*Your assignment:* Below are some records. Print exactly the lines between the one holding "Viewport: 1600px width, 900px height." and the one holding "Open hadi_jack03's profile avatar", inclusive, and nothing else.

*Information provided:*

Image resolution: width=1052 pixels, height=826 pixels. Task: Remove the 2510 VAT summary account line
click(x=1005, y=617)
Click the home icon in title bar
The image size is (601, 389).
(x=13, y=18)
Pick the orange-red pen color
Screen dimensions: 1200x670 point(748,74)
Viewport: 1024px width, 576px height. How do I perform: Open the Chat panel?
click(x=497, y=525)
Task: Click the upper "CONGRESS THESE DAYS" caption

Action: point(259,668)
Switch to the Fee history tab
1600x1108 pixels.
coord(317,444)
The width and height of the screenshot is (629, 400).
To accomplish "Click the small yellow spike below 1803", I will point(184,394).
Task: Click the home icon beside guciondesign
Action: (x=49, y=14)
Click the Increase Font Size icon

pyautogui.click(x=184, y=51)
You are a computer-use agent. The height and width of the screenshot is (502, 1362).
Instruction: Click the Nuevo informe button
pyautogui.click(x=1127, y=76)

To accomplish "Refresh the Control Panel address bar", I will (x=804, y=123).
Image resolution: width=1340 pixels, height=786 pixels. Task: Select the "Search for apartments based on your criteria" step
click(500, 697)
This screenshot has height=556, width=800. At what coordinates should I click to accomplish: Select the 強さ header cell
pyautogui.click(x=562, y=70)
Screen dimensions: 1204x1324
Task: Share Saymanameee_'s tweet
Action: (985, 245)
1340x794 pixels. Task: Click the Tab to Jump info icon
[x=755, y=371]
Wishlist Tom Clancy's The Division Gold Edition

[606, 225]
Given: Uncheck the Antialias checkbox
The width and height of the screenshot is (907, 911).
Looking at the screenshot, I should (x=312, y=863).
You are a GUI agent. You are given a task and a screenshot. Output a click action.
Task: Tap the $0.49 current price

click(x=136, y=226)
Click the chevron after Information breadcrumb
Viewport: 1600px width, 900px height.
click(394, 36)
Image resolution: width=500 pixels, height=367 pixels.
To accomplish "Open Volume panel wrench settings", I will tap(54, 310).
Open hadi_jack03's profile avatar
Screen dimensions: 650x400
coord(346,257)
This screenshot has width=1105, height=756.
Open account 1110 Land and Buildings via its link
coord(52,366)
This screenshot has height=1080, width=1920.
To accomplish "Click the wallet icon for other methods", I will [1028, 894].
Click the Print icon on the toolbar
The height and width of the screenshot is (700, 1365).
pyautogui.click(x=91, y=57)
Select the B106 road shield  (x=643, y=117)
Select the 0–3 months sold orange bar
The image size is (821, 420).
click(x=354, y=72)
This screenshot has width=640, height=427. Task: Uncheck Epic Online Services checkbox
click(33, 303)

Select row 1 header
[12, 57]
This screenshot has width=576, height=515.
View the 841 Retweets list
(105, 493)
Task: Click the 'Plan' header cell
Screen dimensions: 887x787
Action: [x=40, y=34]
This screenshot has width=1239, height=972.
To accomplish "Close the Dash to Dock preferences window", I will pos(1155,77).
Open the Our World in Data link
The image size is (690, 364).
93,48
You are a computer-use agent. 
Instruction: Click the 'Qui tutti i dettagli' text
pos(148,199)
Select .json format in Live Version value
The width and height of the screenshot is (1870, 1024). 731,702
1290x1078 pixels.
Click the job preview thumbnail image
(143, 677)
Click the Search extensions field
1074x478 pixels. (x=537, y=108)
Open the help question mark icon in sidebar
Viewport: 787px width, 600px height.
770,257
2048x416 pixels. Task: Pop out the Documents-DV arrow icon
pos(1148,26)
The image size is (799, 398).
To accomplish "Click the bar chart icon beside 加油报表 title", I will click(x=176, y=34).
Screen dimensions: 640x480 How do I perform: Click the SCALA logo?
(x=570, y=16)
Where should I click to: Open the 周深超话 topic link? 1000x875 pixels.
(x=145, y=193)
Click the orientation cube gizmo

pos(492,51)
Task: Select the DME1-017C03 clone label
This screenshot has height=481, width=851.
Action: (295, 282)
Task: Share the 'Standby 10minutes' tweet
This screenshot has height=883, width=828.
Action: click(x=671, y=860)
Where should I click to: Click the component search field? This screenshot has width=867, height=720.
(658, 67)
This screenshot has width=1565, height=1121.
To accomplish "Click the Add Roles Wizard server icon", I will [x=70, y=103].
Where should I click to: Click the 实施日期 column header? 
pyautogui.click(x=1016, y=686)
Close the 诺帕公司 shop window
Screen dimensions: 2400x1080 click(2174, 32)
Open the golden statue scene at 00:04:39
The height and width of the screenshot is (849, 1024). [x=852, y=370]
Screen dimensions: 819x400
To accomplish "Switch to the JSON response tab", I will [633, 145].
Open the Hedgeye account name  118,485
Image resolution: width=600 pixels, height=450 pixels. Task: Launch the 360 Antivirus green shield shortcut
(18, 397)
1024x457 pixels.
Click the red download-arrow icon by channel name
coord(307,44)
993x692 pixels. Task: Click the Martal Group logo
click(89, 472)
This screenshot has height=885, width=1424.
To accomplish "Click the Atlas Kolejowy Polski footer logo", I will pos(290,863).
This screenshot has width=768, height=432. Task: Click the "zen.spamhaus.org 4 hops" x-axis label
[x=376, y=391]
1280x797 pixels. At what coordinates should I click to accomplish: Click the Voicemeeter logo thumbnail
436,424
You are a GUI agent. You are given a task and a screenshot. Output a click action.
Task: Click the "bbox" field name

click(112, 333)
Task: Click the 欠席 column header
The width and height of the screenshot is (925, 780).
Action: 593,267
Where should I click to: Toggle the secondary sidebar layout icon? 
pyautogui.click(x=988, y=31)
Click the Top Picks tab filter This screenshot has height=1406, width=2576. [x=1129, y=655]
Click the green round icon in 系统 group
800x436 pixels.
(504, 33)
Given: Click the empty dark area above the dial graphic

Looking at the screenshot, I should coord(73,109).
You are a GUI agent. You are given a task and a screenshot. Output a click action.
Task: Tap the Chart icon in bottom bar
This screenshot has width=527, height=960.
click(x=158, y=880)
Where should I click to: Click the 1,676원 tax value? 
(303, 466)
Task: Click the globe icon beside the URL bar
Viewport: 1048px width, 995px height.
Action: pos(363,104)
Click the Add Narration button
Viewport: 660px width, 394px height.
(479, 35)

*Answer for the task:*
Viewport: 1600px width, 900px height.
click(394, 36)
Image resolution: width=500 pixels, height=367 pixels.
To accomplish "Open Volume panel wrench settings", I will tap(54, 310).
Open hadi_jack03's profile avatar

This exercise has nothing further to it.